Core Distinctions from Diffusion Models
BFNs introduce a generative procedure conceptually similar to the reverse process of diffusion models [00:03:42]. However, a key difference is that BFNs are conceptually simpler because no forward process is required, unlike diffusion models [00:04:16]. While diffusion models learn by adding and removing noise [00:03:52], BFNs operate on the parameters of a data distribution rather than a noisy version of the data itself [00:36:44].
This fundamental difference offers several advantages:
- Continuous and Differentiable Process: The generative process in BFNs remains fully continuous and differentiable even when dealing with discrete data [00:37:41]. This contrasts with discrete diffusion models which inherently use discrete samples as input [00:55:54]. Existing continuous variants of discrete diffusion models typically rely on mapping to or from a continuous embedding space, or restricting continuous diffusion to the probability simplex [00:59:09]. BFNs’ continuity is an inherent property, removing the need for such external constraints or mapping functions, which also reduces the number of free parameters and design choices [00:59:33].
- Direct Loss Optimization: BFNs directly optimize the negative log-likelihood of discrete data [00:59:33], unlike continuous diffusion methods for discrete data that often require simplified loss functions or auxiliary loss terms for stability [00:59:52].
- Initial Noise: BFNs begin their generative process with parameters of a fixed prior, whereas diffusion models start from pure noise [01:01:38]. This reduction in initial noise is hypothesized to lead to faster learning on large datasets where models might underfit [01:02:03].
- No Forward Process Inversion: BFNs do not require defining and inverting a forward process, which arguably makes them easier to adapt to different distributions and data types compared to discretized diffusion models that need carefully defined transition matrices [01:02:44].
- Performance: BFNs have been shown to outperform all known discrete diffusion models on the Text8 character-level language modeling task [01:00:38].
Comparison with Auto-Regressive Models
- Continuous vs.

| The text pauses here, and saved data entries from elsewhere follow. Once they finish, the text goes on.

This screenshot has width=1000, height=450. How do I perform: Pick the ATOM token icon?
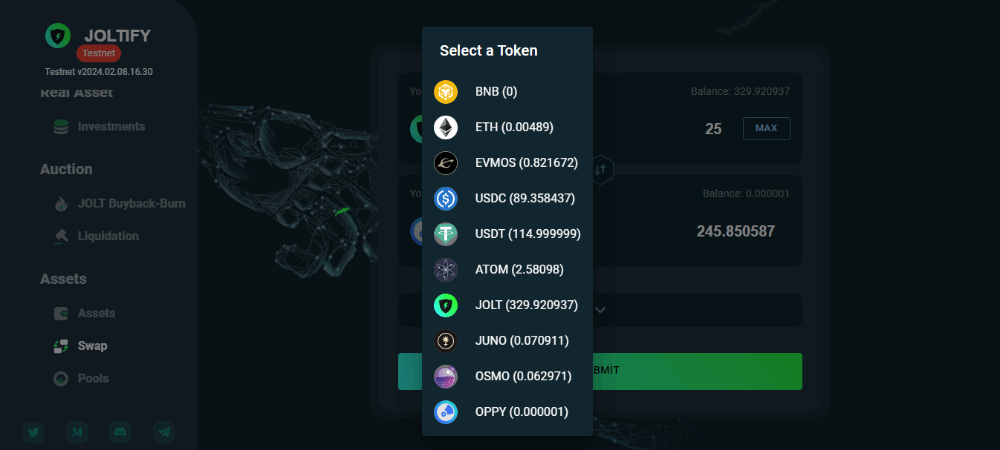446,270
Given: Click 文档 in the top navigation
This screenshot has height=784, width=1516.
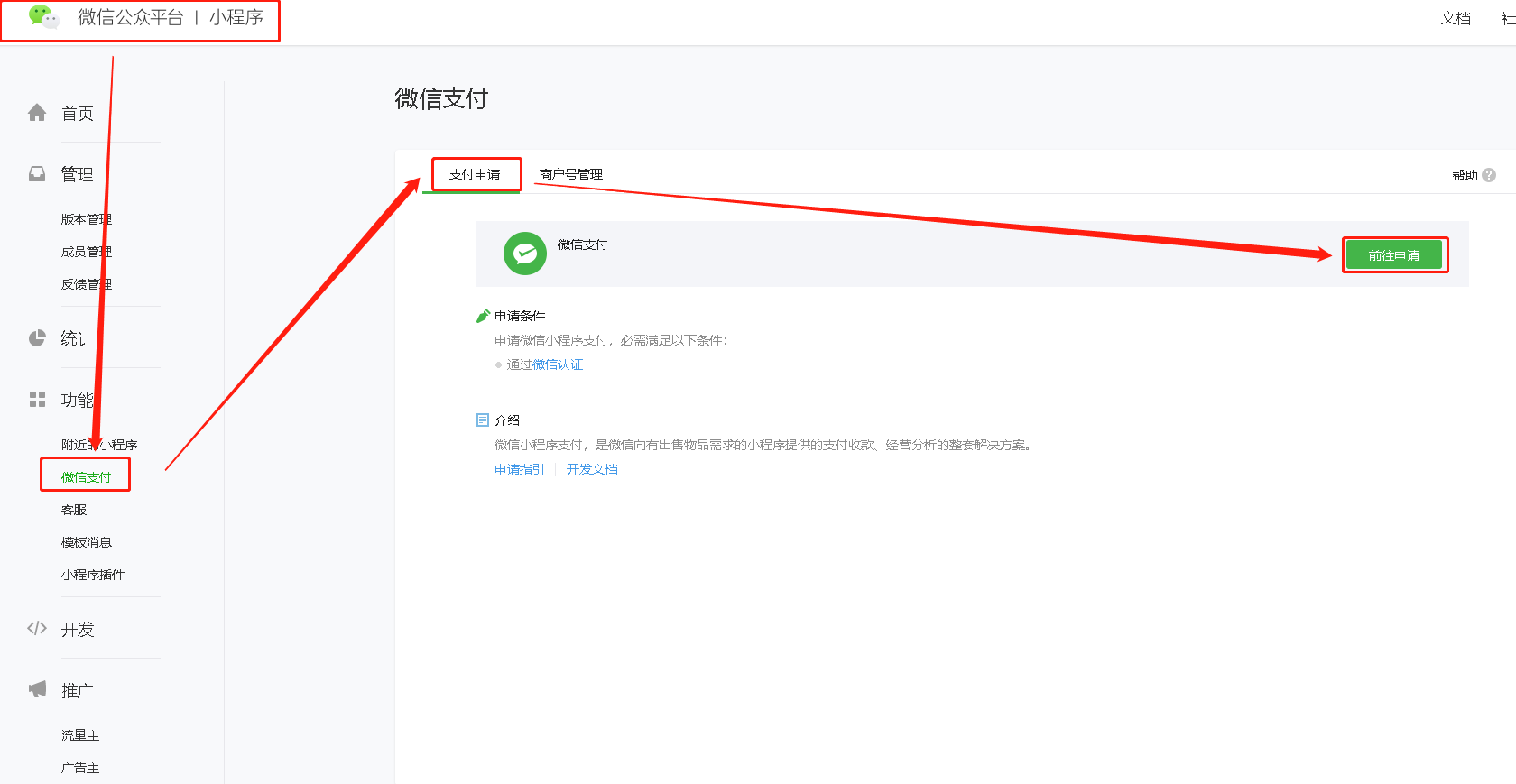Looking at the screenshot, I should tap(1456, 18).
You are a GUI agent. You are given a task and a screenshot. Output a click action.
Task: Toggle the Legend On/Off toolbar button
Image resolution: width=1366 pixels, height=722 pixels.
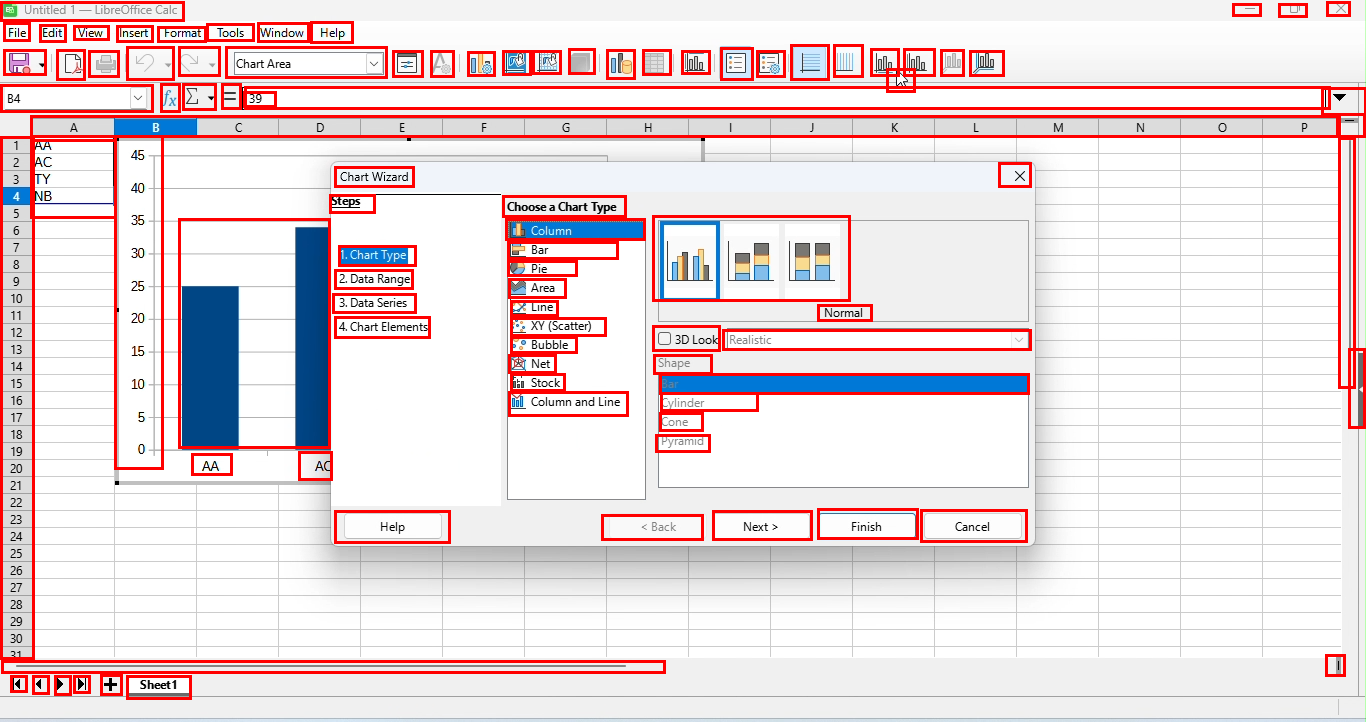point(736,63)

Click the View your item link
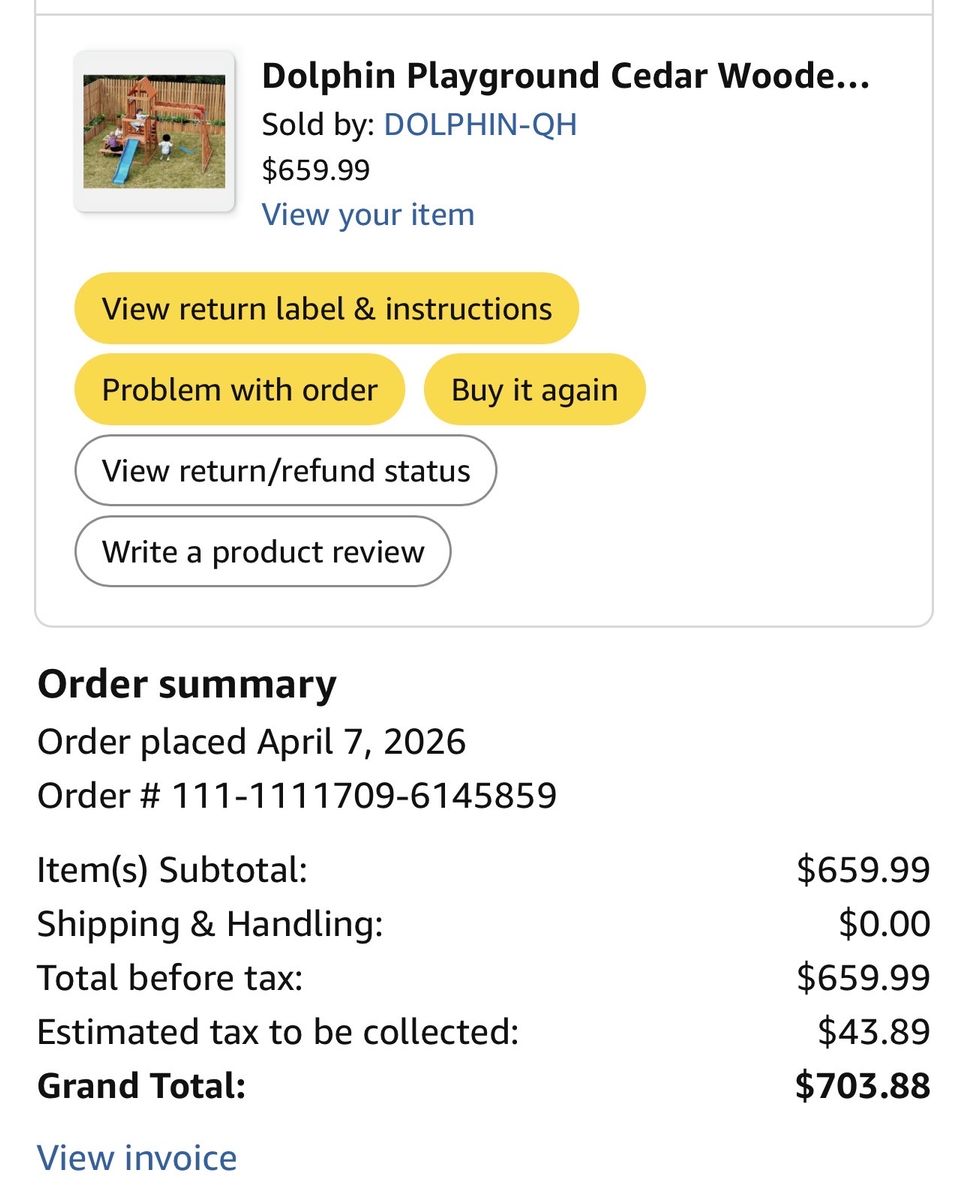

Discrete Data: Auto-regressive networks are currently state-of-the-art for language modeling and generally perform well on discrete data where a natural ordering exists [02:09:08]. They have proved less effective in domains like image generation, where data is continuous and lacks a natural order (e.g., no inherent reason to generate one pixel before another) [02:09:08].
- Generation Steps: Auto-regressive models require as many network updates to generate samples as there are variables in the data [02:10:09]. Diffusion models have the advantage of decoupling the number of generation steps from the number of variables [02:10:09].
Comparison with Variational Autoencoders (VAEs)
The loss function for BFNs can be derived as the loss function of a Variational Autoencoder (VAE), specifically the negative variational lower bound [01:43:51].
Comparison with Neural Network Architectures
BFNs place no restrictions on the network architecture, meaning various types of Bayesian flow networks can be implemented [00:09:01]. However, despite their theoretical elegance, the practical scalability on high-dimensional data (e.g., 1024x1024 images, 50,000 token vocabularies) remains a potential challenge compared to highly optimized architectures like Transformers or CNNs [01:14:52], [02:11:53]. For instance, models like capsule networks, though theoretically promising, struggled with scaling and computational efficiency compared to CNNs [01:15:37].
Comparison to Proprietary Models
The paper notes that BFNs achieve competitive log likelihoods for image modeling on dynamically binarized MNIST and CIFAR-10 datasets [00:09:09], performing closest to state-of-the-art when no data augmentation is used [02:43:02]. For language modeling, BFNs outperform known discrete diffusion models on the Text8 character-level task [00:10:38]. However, the language modeling task uses a highly simplified setup (256-character sequences with 27 possible tokens) compared to large language models like GPT-2 or ChatGPT, which handle much longer contexts and significantly larger vocabularies [02:40:40].
Flexibility and Generality
BFNs are adaptable to continuous, discretized, and discrete data with minimal changes to the training procedure [01:02:57]. This flexibility extends to multimodality; there are no restrictions on input or output modalities, allowing BFNs to potentially handle combinations of images and text [03:04:43]. The loss function directly optimizes data compression [00:08:05], an idea linked to concepts like “generalization is compression” and “intelligence is compression” [00:08:23], suggesting a broad theoretical applicability.